De alguna manera yo le había aceptado, como aceptas con el tiempo las partes de ti que no te gustan. Lo acepté y esa aceptación fue otro de los nombres del amor.
Un amor oscuro y extraño.
Como él.
Mejor que esa nada que había dejado tras de él.
Estaba de pie sobre los acantilados del destino, haciéndome más vieja cada minuto que pasaba. Era el peor año de mi vida, peor que cuando mi jefe me mandó que le llevara las toallas, peor que cuando me violó el alcalde. Estaba embarazada y no sabía de quién. Quizá fuera del Diablo.
No sabía qué hacer. Comenzó a llover. El agua era acero que caía. Rompía mi piel y resbalaba sobre el pelo de Satán que me lamía los dedos y tiraba de mi manga, como si quisiera sacarme de allí. A mis pies, el abismo me llamaba con una voz ronca, la espuma se rompía en mil pedazos. Golpeaba contra mí y mi vientre estallaba en todas las direcciones. Aquel pueblo me había modelado, como el agua a la roca. Yo creía que era más fuerte que ellos, pero ellos eran más fuertes que yo. Ya no tenía nada que hacer allí. Tenía que irme, aunque no supiera adonde. Huir, quizá huir de mí misma.
Quién había matado a los animales? ¿Quién dejaba en la puerta de la iglesia los extraños anónimos firmados por Satán?
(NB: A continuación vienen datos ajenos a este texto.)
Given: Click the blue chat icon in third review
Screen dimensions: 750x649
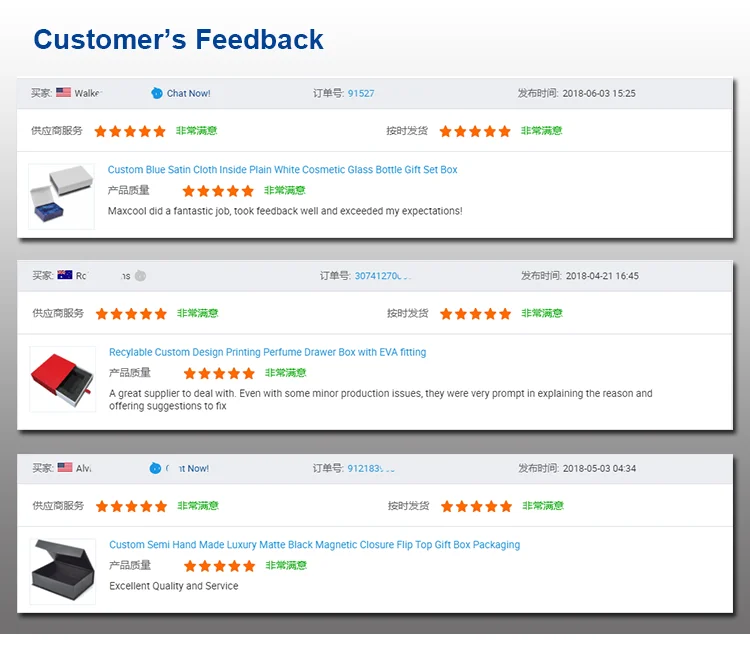Looking at the screenshot, I should 155,468.
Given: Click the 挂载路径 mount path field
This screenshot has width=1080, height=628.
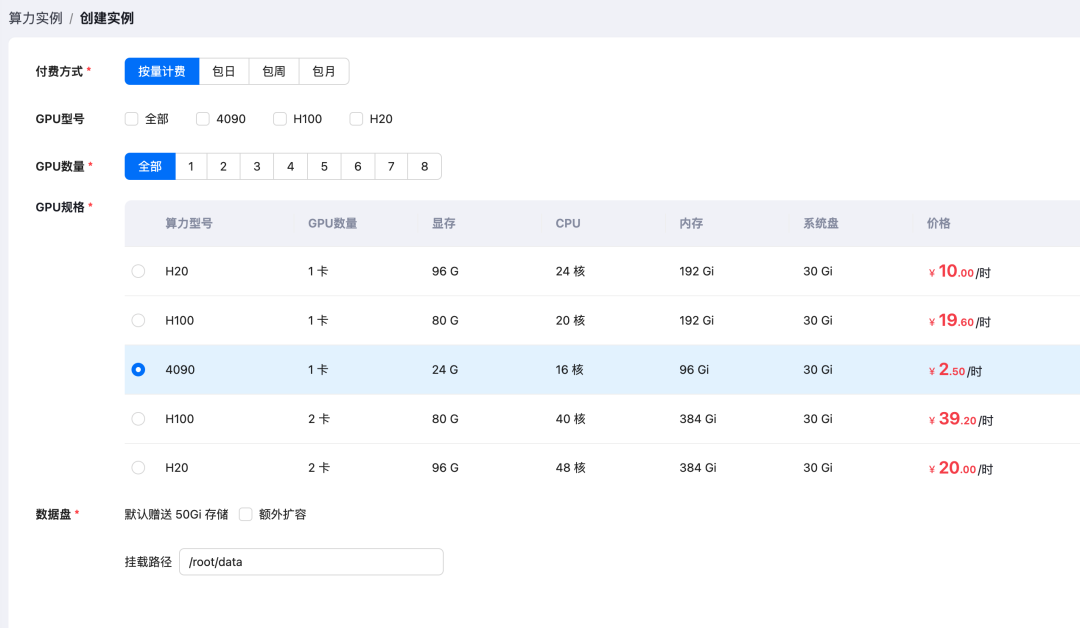Looking at the screenshot, I should pos(310,562).
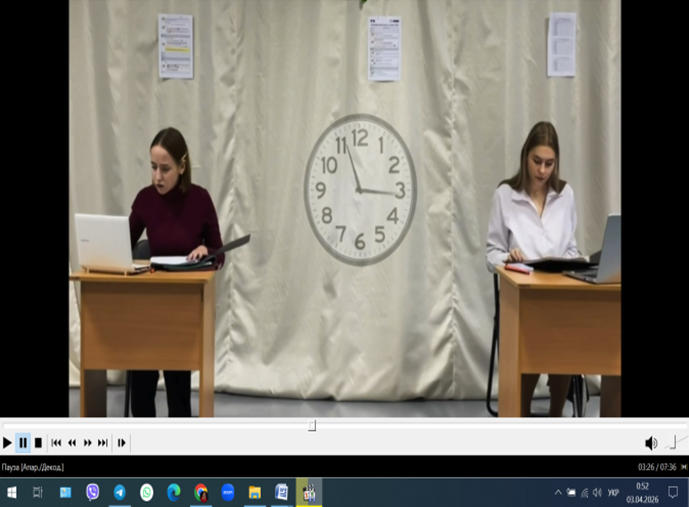This screenshot has width=689, height=507.
Task: Open the Windows Start menu
Action: (12, 492)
Esa firma, ¿se refería al Diablo o era el nombre de mi perro? ¿Tenía razón Consuelo cuando me acusaba? Podría ser que yo hiciera cosas que no recordara, acciones que me pareciera imposible cometer. Creo que sé quién soy. Aunque esa certeza, como todas las demás de mi vida, ya un poco desgastadas por el tiempo, se ha hecho añicos en este pueblo azotado por el salitre y la maledicencia. Debe de haber un motivo para que me persiguieran en el trabajo, en mi comunidad de propietarios, en la escuela y ahora de nuevo. Quizá de verdad soy una persona distinta a la que creo ser y hago cosas que no me confieso a mí misma. Sólo así tendría justificación esta locura.
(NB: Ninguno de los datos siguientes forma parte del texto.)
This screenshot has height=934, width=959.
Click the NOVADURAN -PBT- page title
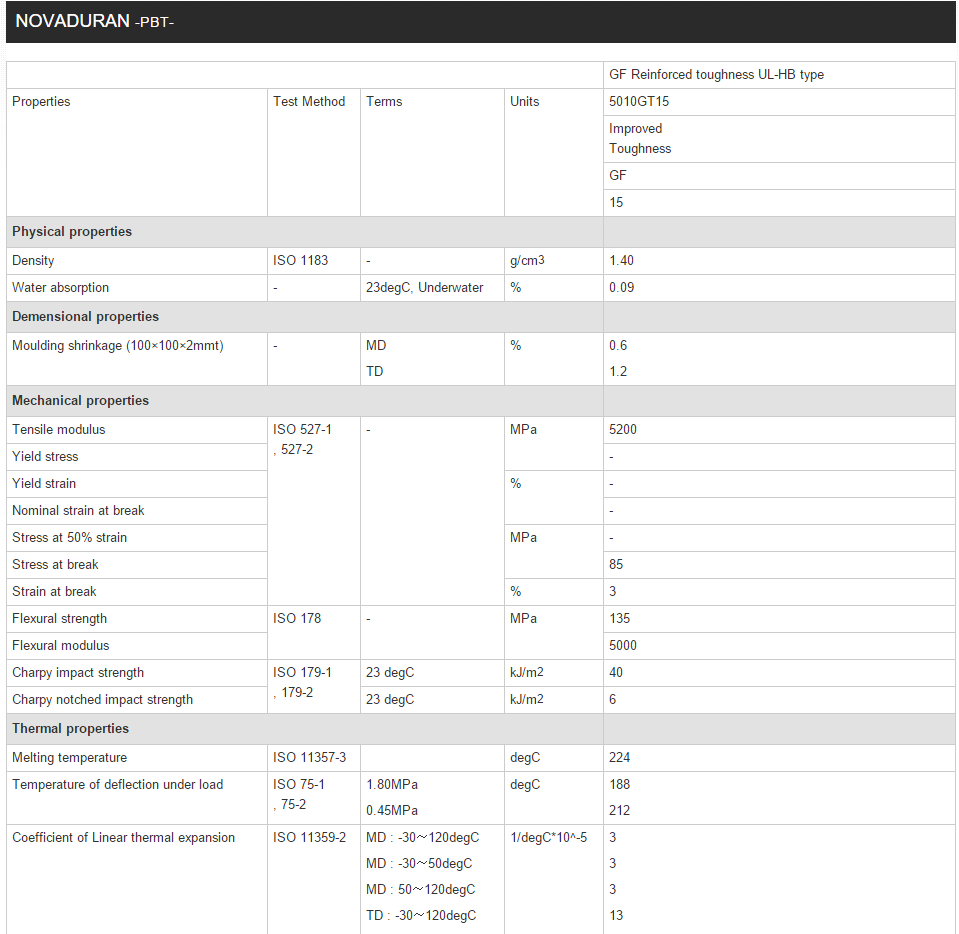click(x=95, y=21)
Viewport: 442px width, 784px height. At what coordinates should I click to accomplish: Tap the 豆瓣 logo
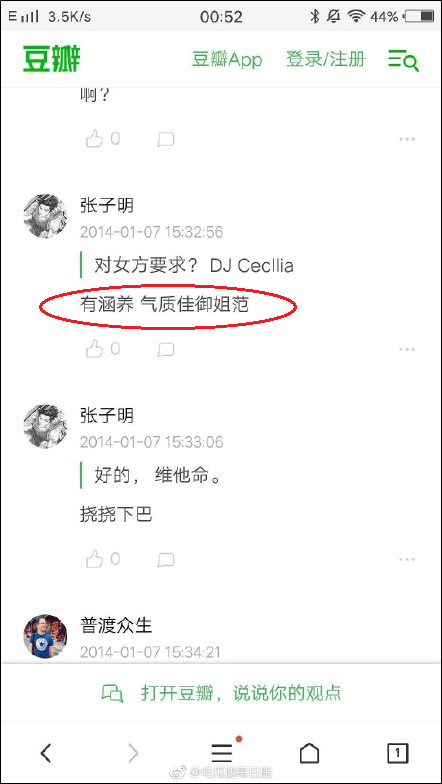coord(52,60)
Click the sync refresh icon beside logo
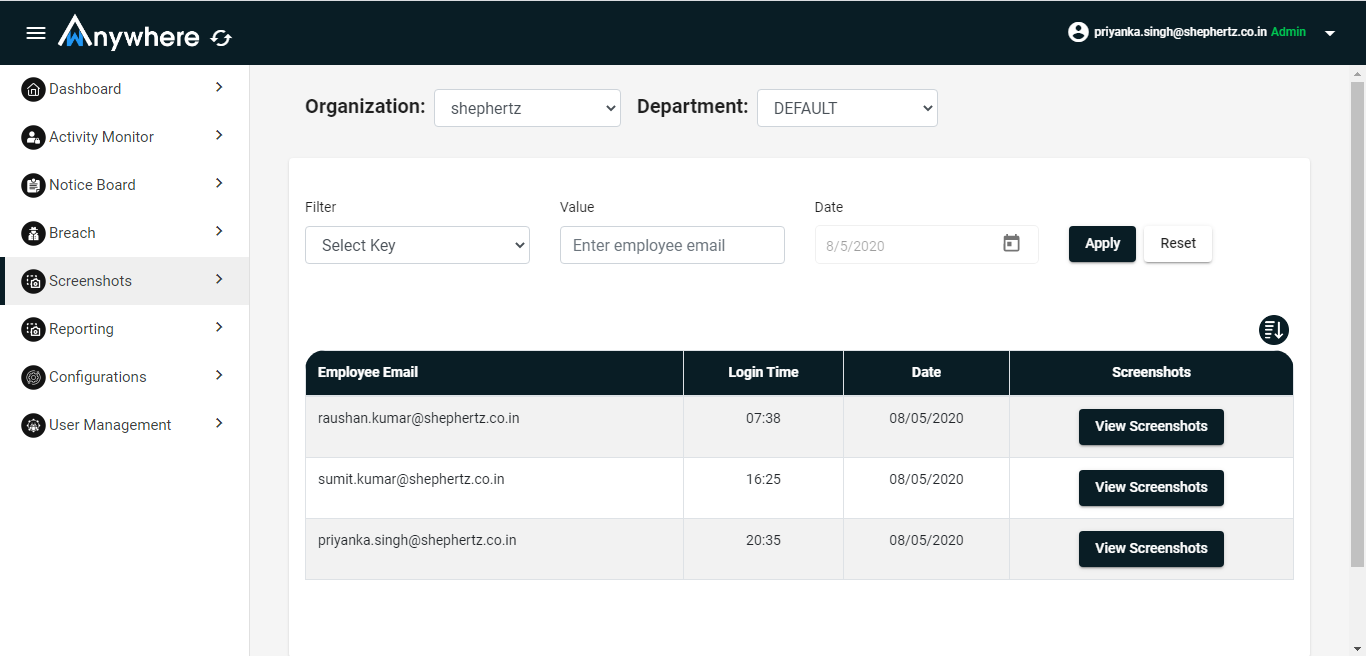The width and height of the screenshot is (1366, 656). 221,38
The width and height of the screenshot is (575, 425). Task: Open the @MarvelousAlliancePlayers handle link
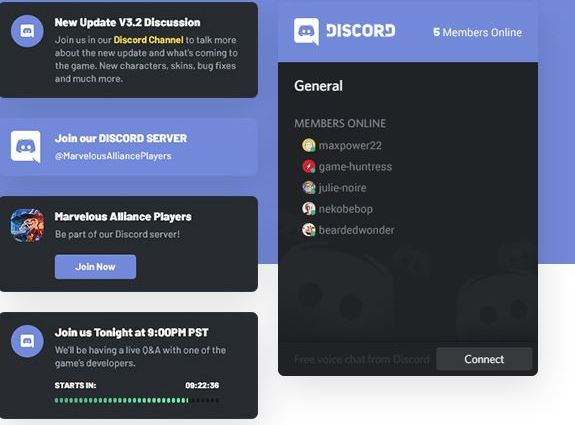113,156
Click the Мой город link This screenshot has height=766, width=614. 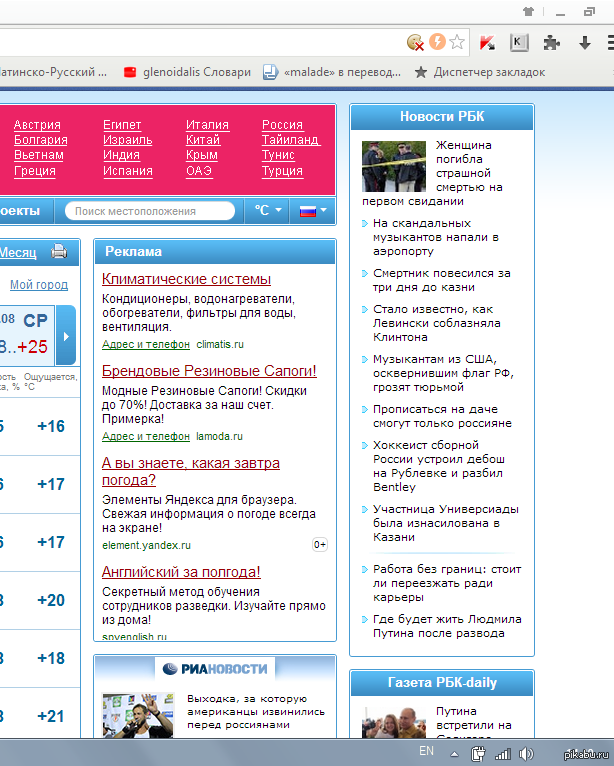(x=39, y=285)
Desde que apareció el cadáver del farero soy incapaz de llorar. Sin embargo mis ojos lagrimean constantemente, como si tuvieran vida propia y lloraran solos, a mis espaldas.
Lloran por Selene, lloran por el Señor Oscuro, lloran por mí.
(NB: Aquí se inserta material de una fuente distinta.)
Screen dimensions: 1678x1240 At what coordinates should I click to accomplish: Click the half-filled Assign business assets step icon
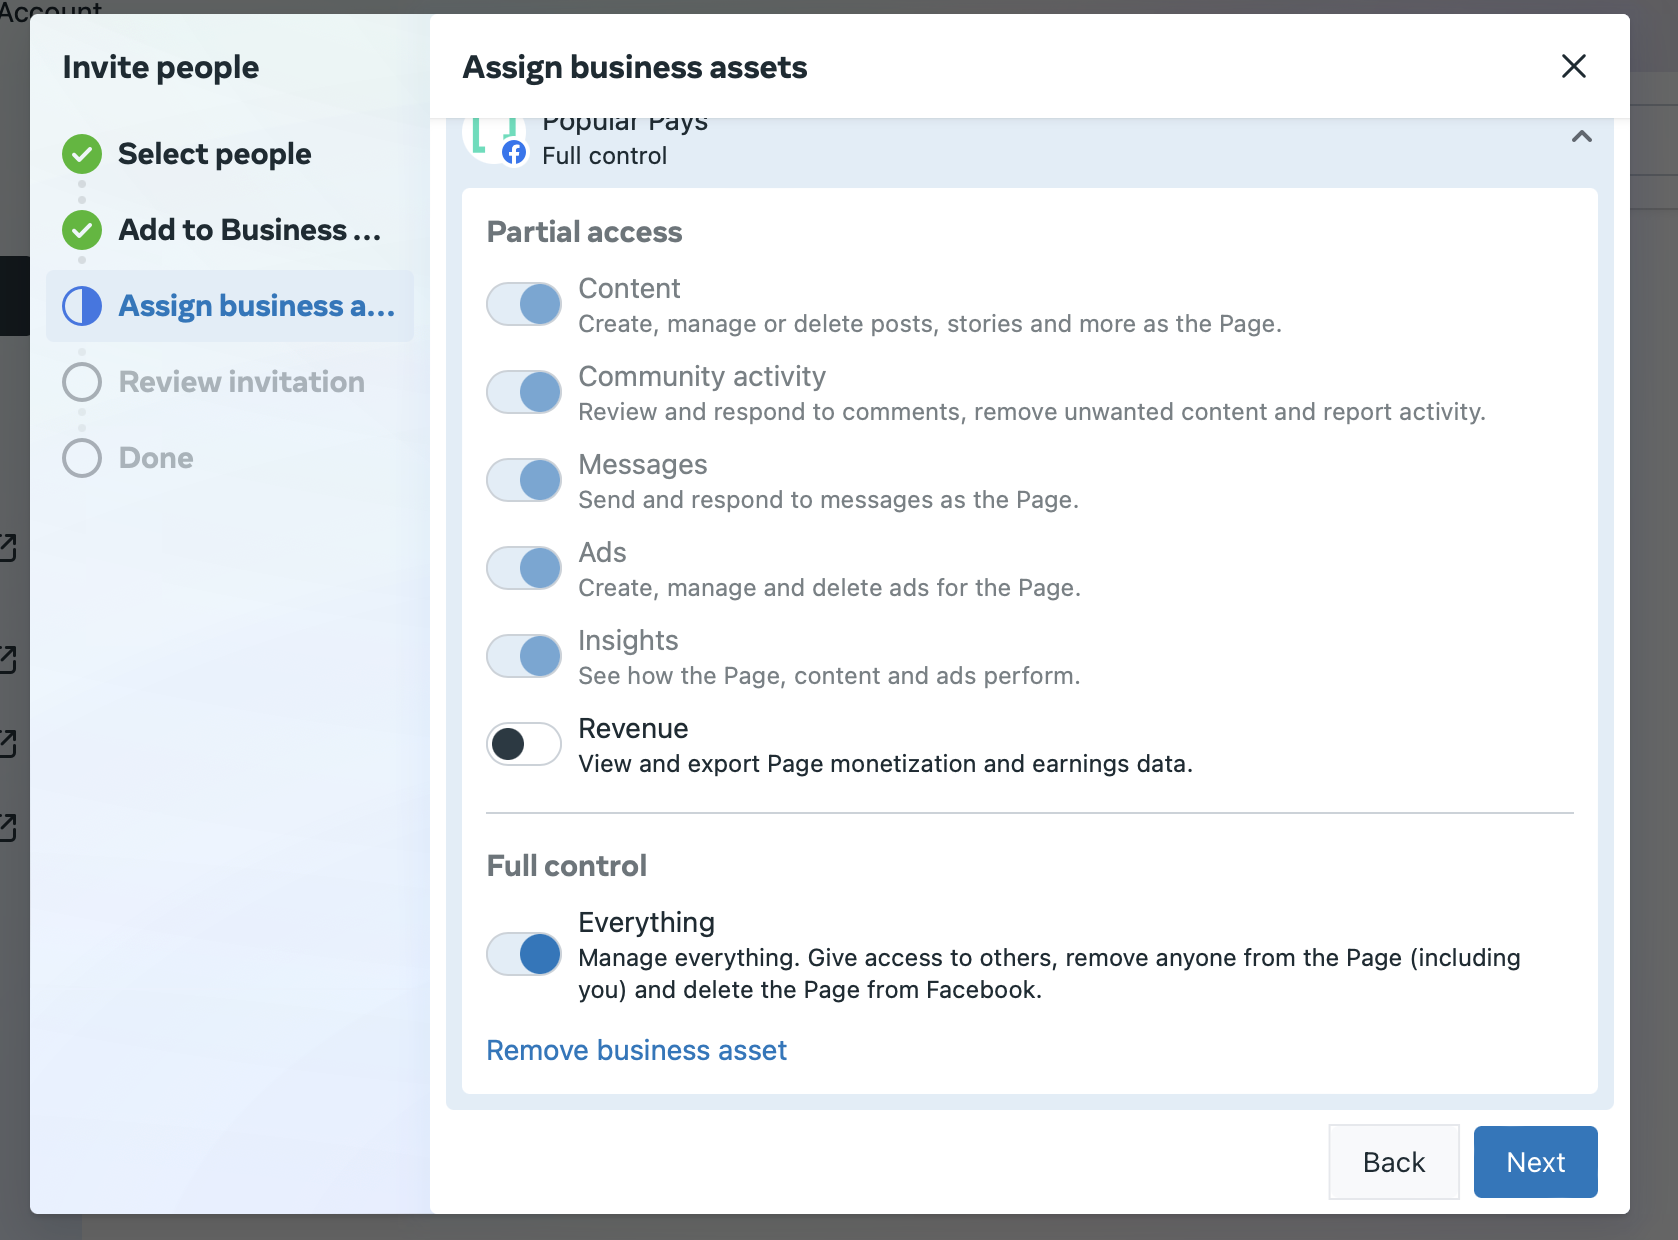pos(82,306)
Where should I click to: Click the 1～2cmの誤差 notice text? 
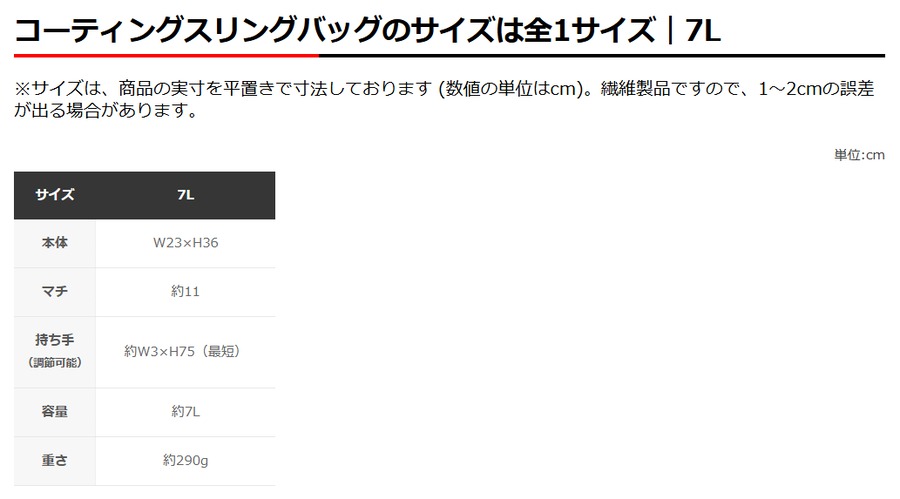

Consuelo ha reunido a todo el pueblo en su tienda. Les ha servido ese brebaje que prepara y que llama aguardiente y les ha dicho que ha descubierto al autor de las muertes de animales, la misma persona que llevó al farero al suicidio. Una mujer sin atractivo físico que ha vuelto locos a los únicos hombres libres de este pueblo. Una forastera que nos abandonó cuando era niña, porque ya entonces no la queríamos. Nunca la hemos querido ni a ella ni a su madre.
Estoy allí, escucho como si no hablaran de mí. Al fin y al cabo, ellos hablan de mí como si yo no estuviera. Como se hace sólo con los camareros y los niños muy pequeños. Me consideran de otro mundo, en el que rebotan mis palabras. Deciden votar qué hacer conmigo. Todo el pueblo lo apoya levantando la mano. Todos menos yo. Pero ha quedado claro que yo no soy del pueblo. No tienen derecho a juzgarme. Se lo digo. Se encogen de hombros. Los derechos no son su fuerte. Ellos sólo entienden de reveses. Los gigantes rubios hacen retumbar el suelo con su pata de palo. Piden justicia. El siniestro se encoge de hombros y su compañera de la silla de ruedas me guiña un ojo embarrado en rímel y lágrimas. Veo los cardenales en su cara. Ella, como muchos, se regocija de no ser la acusada. Como en la antigüedad, la maldición de los dioses siempre recae extramuros. Nada más lógico que la forastera resulte ser la acusada. Los dejo gritando, tirando al suelo servilletas de papel y diciendo tacos. No se dan cuenta de que me he ido, igual que han fingido no percibir mi presencia. Soy un fantasma. No me reconocen el derecho a existir.
Cómo he podido ser tan estúpida. Tengo que descubrir quién mató a los cuervos, a las ratas, a los conejos. Quién clavó mensajes de Satán en la puerta de la iglesia.
No importa quién haya sido mientras se demuestre que no he podido ser yo.
Convencerlos a ellos es convencerme a mí misma. Sé quién soy.